Asmodee is a French publisher of board games, card games and role-playing games (RPGs). Founded in 1995 to develop their own games and to publish and distribute for other smaller game developers, they have since acquired numerous other board game publishers. A division, Twin Sails Interactive (formerly Asmodee Digital), publishes video game adaptations of Asmodee games.

History
Asmodee was founded in 1995 by Marc Nunès, with the idea to not only develop their own board games but to reach out to other smaller publishers of board games and offer to publish and distribute for them, primarily in France. One of the company's early successes was Jungle Speed, which they acquired in 1998 and promoted heavily to various toy stores and retail outlets in France, selling over 4 million copies. In 2003, the company obtained the rights to publish the French version of the Pokémon Trading Card Game, which further helped in their sales outreach. Around 2007, Nunès directed Asmodee towards the European and international market. The company gained a 40% investment from Montefiore Investment, which helped them acquire additional small publishers. Acquisitions during this period include Esdevium, the largest hobby games distributor in the UK, in 2010.
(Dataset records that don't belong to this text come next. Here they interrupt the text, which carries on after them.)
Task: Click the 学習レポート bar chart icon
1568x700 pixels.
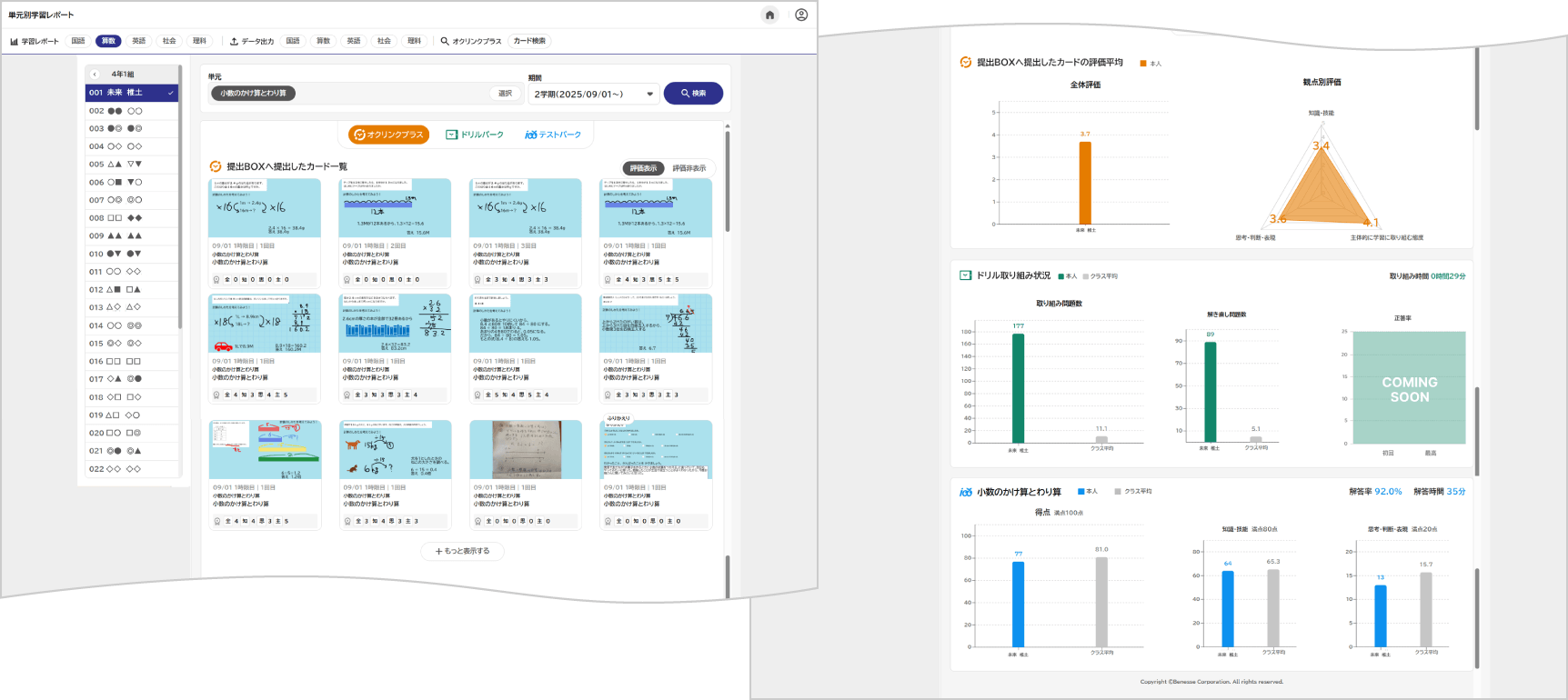Action: (15, 41)
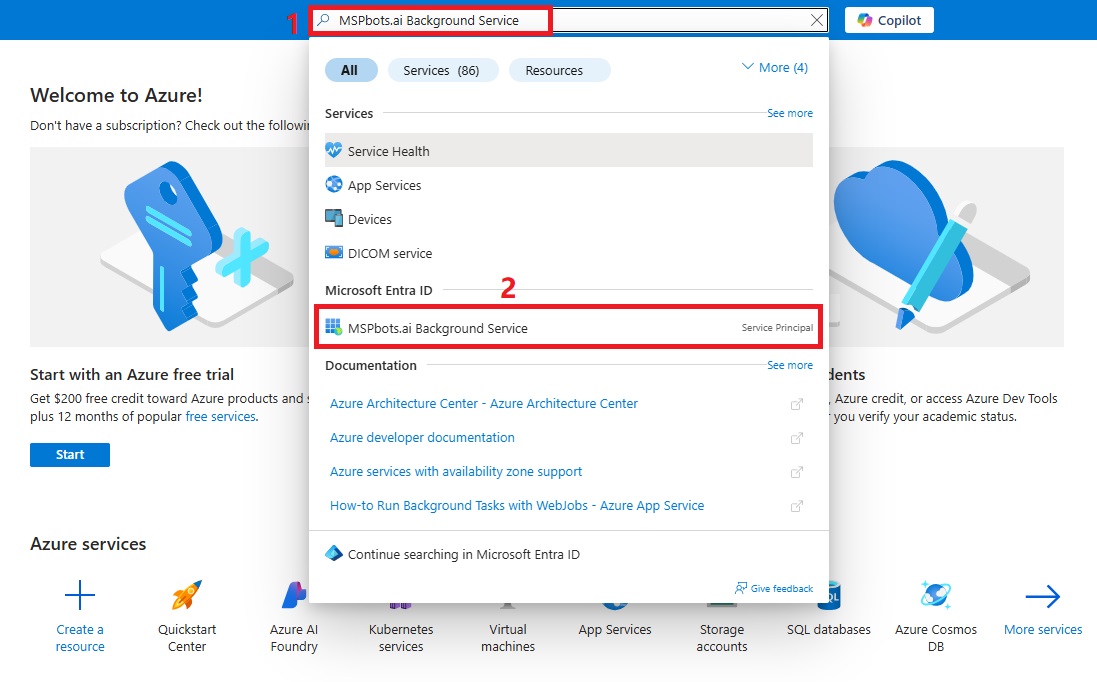Expand the More (4) filter dropdown
The image size is (1097, 682).
774,67
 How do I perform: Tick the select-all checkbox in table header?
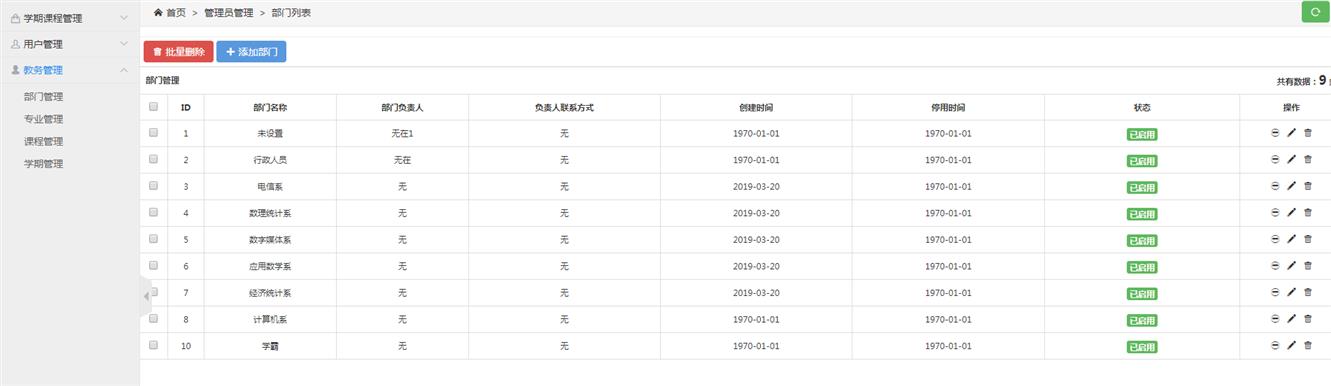(x=154, y=106)
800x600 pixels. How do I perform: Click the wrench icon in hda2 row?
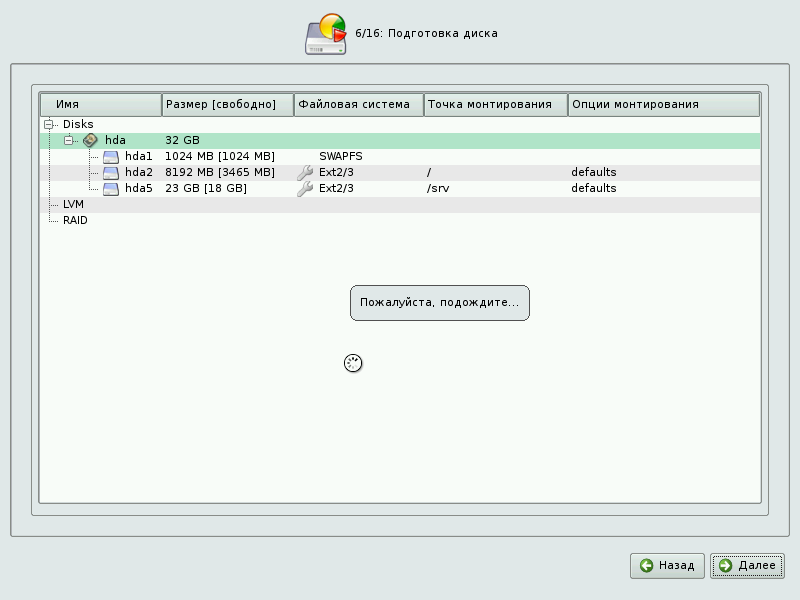[305, 172]
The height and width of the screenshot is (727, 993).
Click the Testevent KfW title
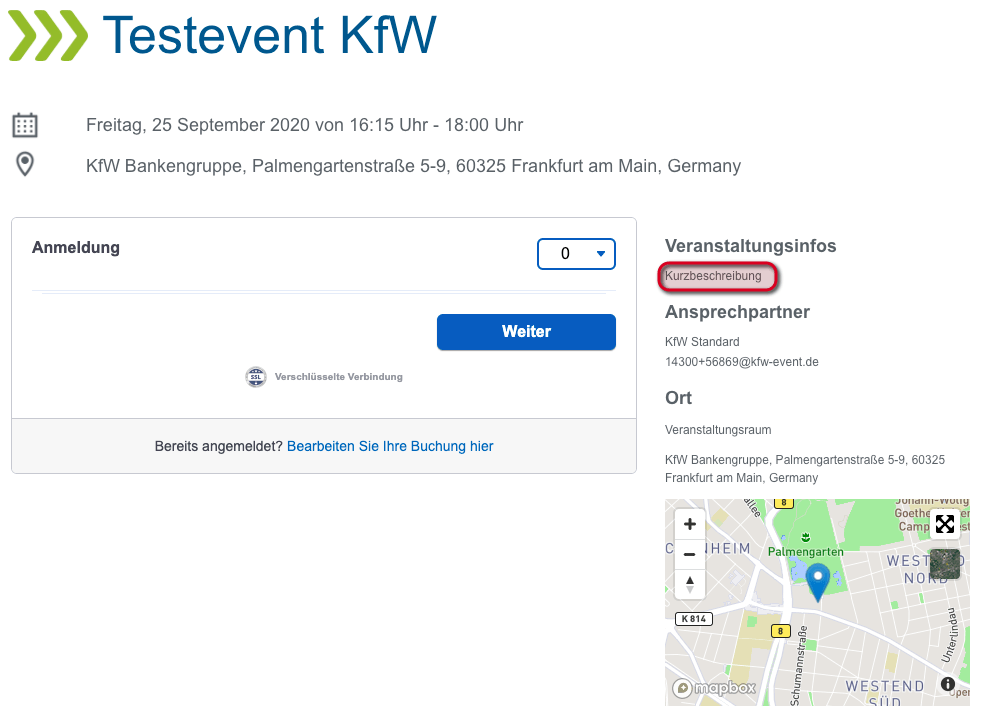(270, 35)
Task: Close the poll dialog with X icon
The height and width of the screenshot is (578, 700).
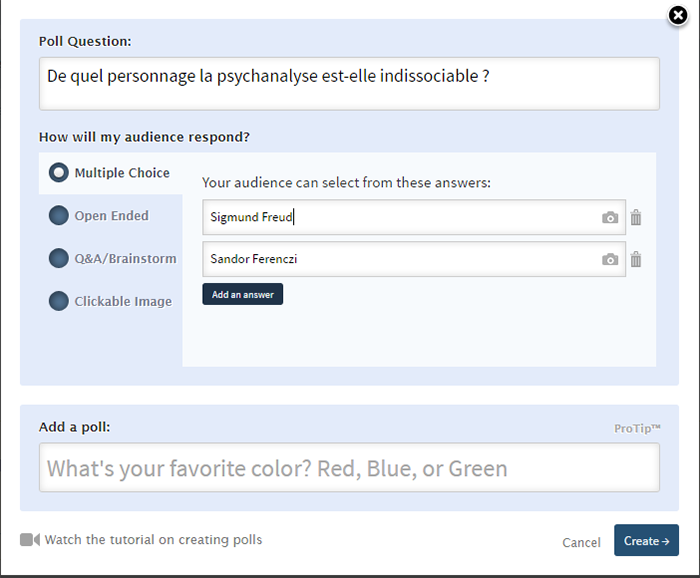Action: (678, 16)
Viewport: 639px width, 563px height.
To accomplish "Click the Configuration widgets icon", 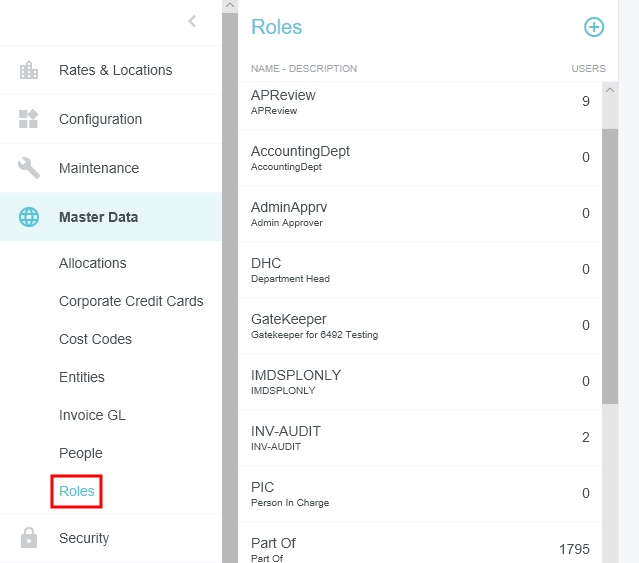I will pyautogui.click(x=29, y=119).
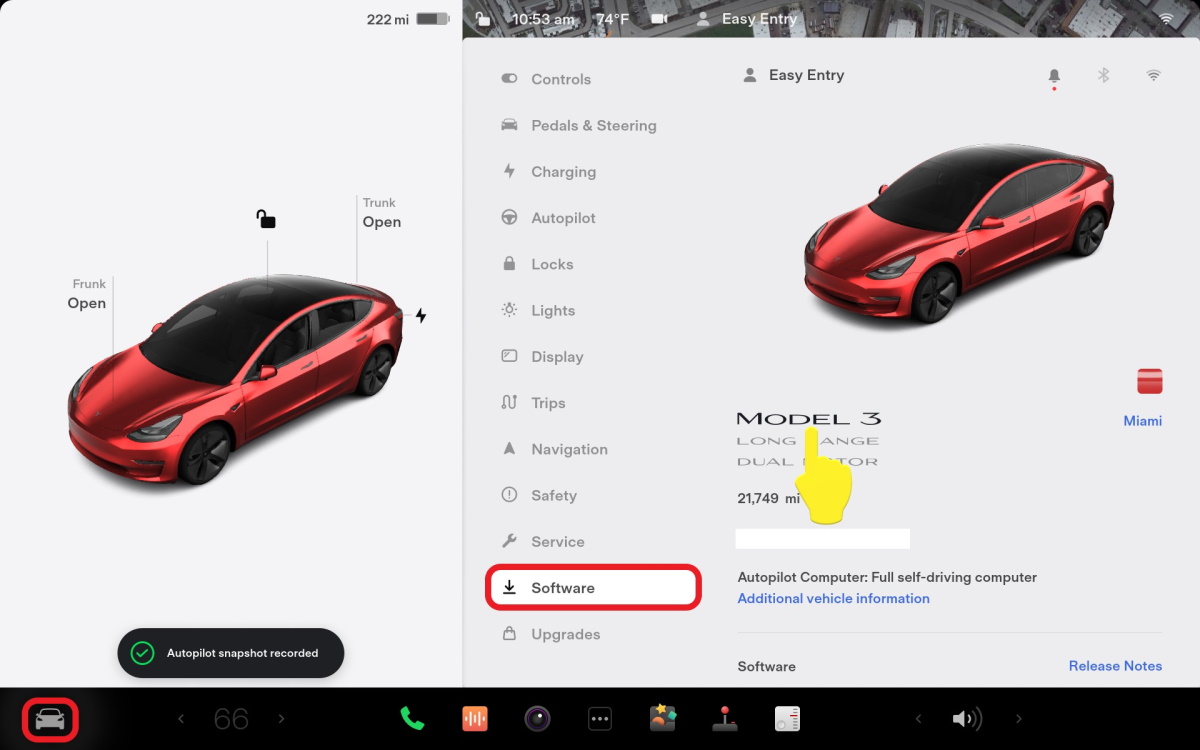Launch the Arcade joystick app

(725, 719)

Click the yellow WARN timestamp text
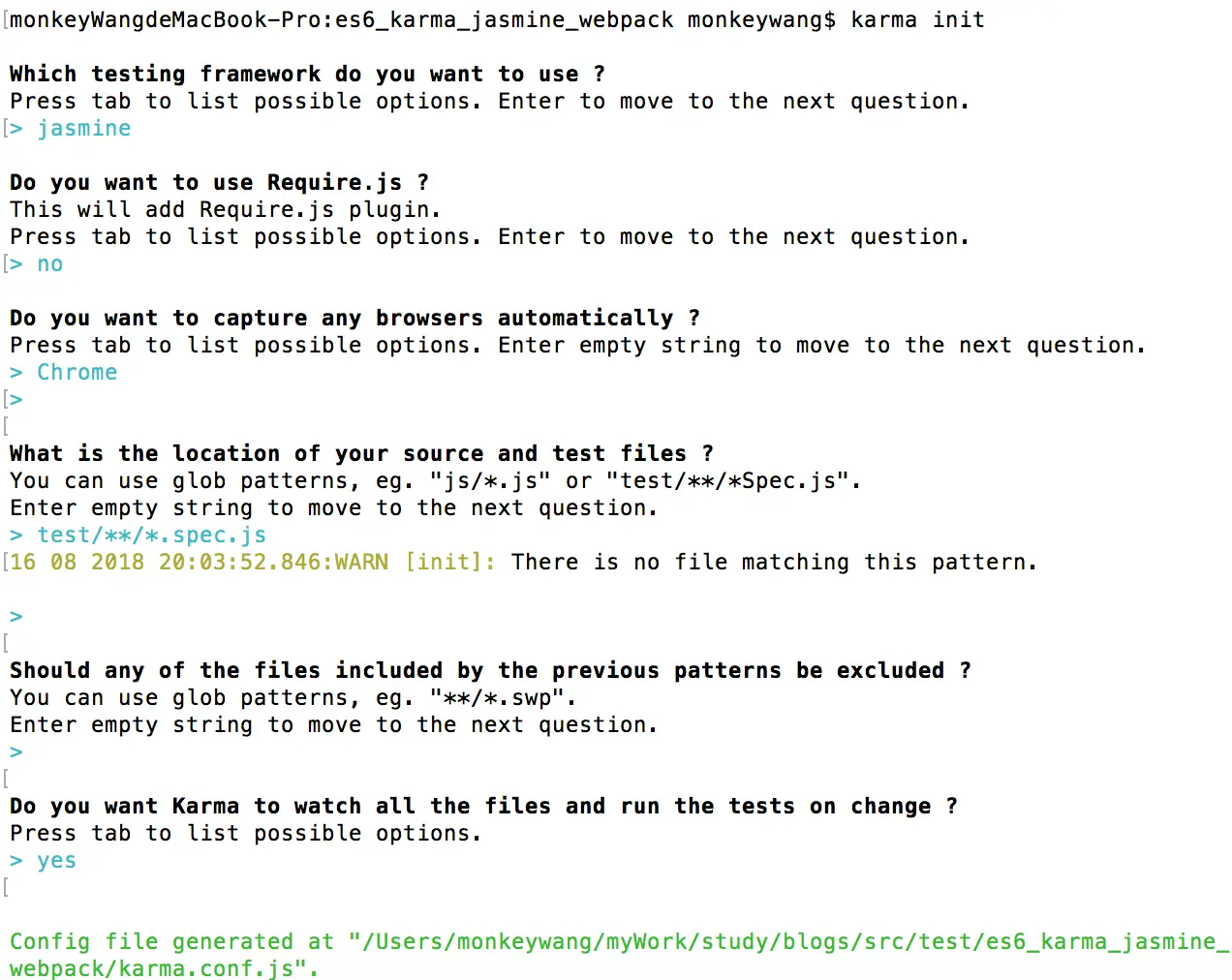[199, 563]
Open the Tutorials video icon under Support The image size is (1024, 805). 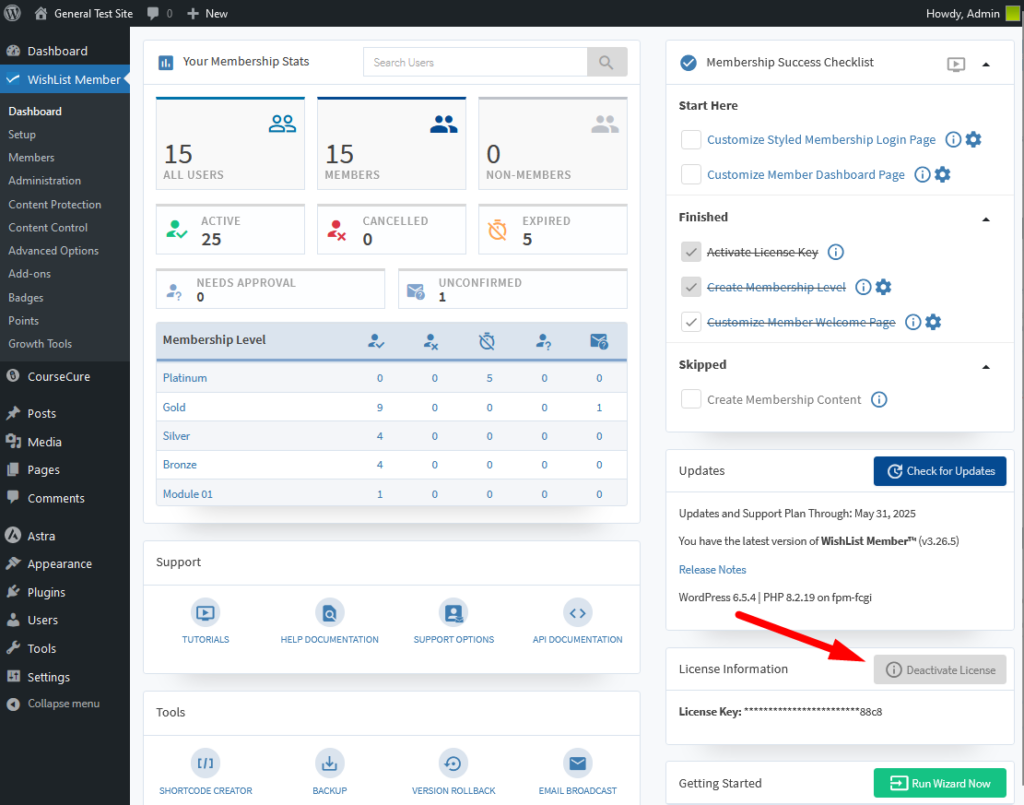(x=205, y=614)
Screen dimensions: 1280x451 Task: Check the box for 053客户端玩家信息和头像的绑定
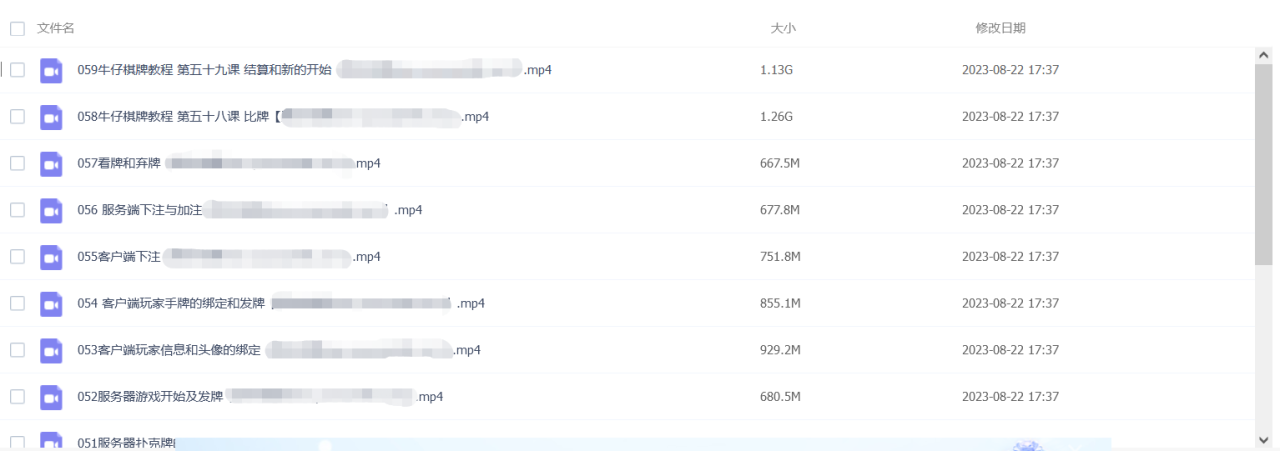(x=17, y=350)
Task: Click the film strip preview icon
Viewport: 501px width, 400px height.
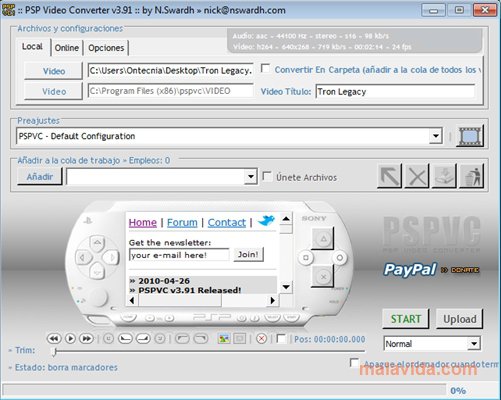Action: click(470, 136)
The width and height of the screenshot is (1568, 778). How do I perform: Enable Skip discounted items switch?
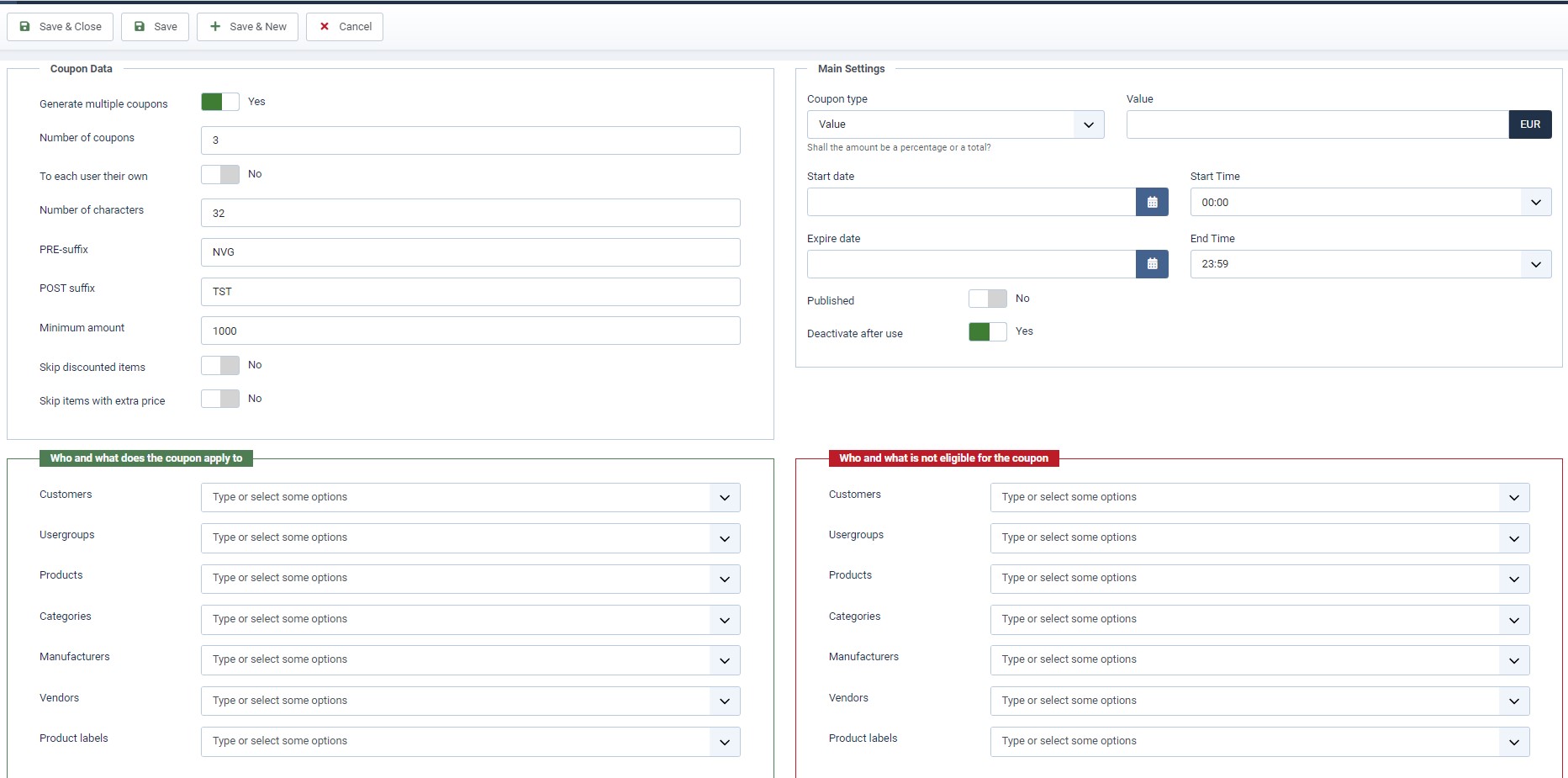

In 2013, Asmodee was acquired by the French private equity firm Eurazeo for . Under Eurazeo's ownership, Asmodée became more active in its acquisitions of other board game publishers and developers. Asmodee currently distributes games under the imprints Descartes Editeur and Eurogames, acquired when they purchased Descartes. However, they have not used these imprints for any original publications since the purchase.

In August 2014, Asmodee agreed to a merger with American board game publishers Days of Wonder. Later that year, they also merged with Fantasy Flight Games. In January 2016, Asmodee acquired the English language rights to the Catan games from Mayfair Games, creating a new company Catan Studio, Inc..

Eurazeo began searching for a potential buyer for Asmodee in early 2018, and announced in July 2018 that it was selling the company to another French private equity firm, PAI Partners at a price of about . Asmodee launched the book publisher Aconyte in 2020 to publish tie-in works. The company acquired Board Game Arena, a digital tabletop simulator, in February 2021, for which they plan to adapt their games to add to its available library. 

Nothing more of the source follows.